The Value of Adding Randomness

In computer science it is common to use randomized algorithms. The same is true in statistics: there are many ways that adding randomness can make things easier. But the way that randomness enters, varies quite a bit in different methods. I thought it might be interesting to collect some specific examples of statistical procedures where added randomness plays some role. (I am not referring to the randomness inherent in the original data but, rather, I refer to randomness in the statistical method itself.)

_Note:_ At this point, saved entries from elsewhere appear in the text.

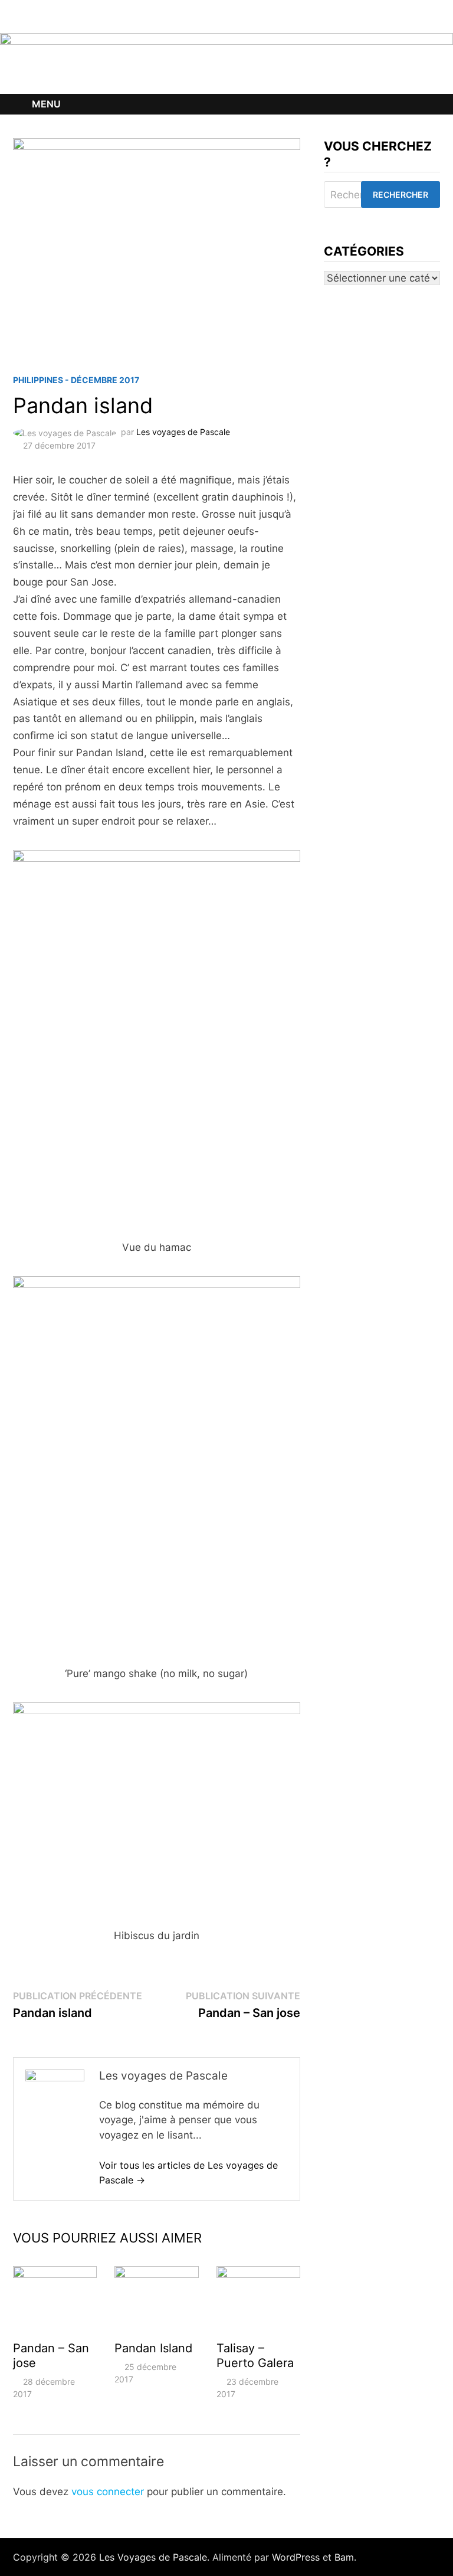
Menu (46, 104)
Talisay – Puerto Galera (255, 2355)
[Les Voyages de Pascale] (226, 62)
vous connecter (107, 2491)
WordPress (296, 2557)
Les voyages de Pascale (183, 432)
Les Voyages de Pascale (153, 2557)
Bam (344, 2557)
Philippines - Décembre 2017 (76, 380)
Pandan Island (153, 2348)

(1) Randomization in causal inference. The mean difference {\alpha} between a treated group and untreated group is not, in general, equal to the causal effect {\theta}. (Correlation is not causation.) Moreover, {\theta} is not identifiable. But if we randomly assign people to the two groups then, magically, {\theta =\alpha}. This is easily proved using either the directed graph approach to causation or the counterfactual approach: see here for example. This fact is so elementary that we tend to forget how amazing it is. Of course, this is the reason we spend millions of dollars doing randomized trials.

(As an aside, some people say that there is no role for randomization in Bayesian inference. In other words, the randomization mechanism plays no role in Bayes’ theorem. But this is not really true. Without randomization, we can indeed derive a posterior for {\theta} but it is highly sensitive to the prior. This is just a restatement of the non-identifiability of {\theta}. With randomization, the posterior is much less sensitive to the prior. And I think most practical Bayesians would consider it valuable to increase the robustness of the posterior.)

(2) Permutation Tests. If {X_1,\ldots, X_n \sim P} and {Y_1,\ldots, Y_m \sim Q} and you want to test {H_0: P=Q} versus {H_1: P\neq Q}, you can get an exact, distribution-free test by using the permutation method. See here. We rarely search over all permutations. Instead, we randomly select a large number of permutations. The result is still exact (i.e. the p-value is sub-uniform under {H_0}.)

(3) The Bootstrap. I discussed the bootstrap here. Basically, to compute a confidence interval, we approximate the distribution

\displaystyle  L_n=\mathbb{P}( \sqrt{n}(\hat\theta - \theta) \leq t)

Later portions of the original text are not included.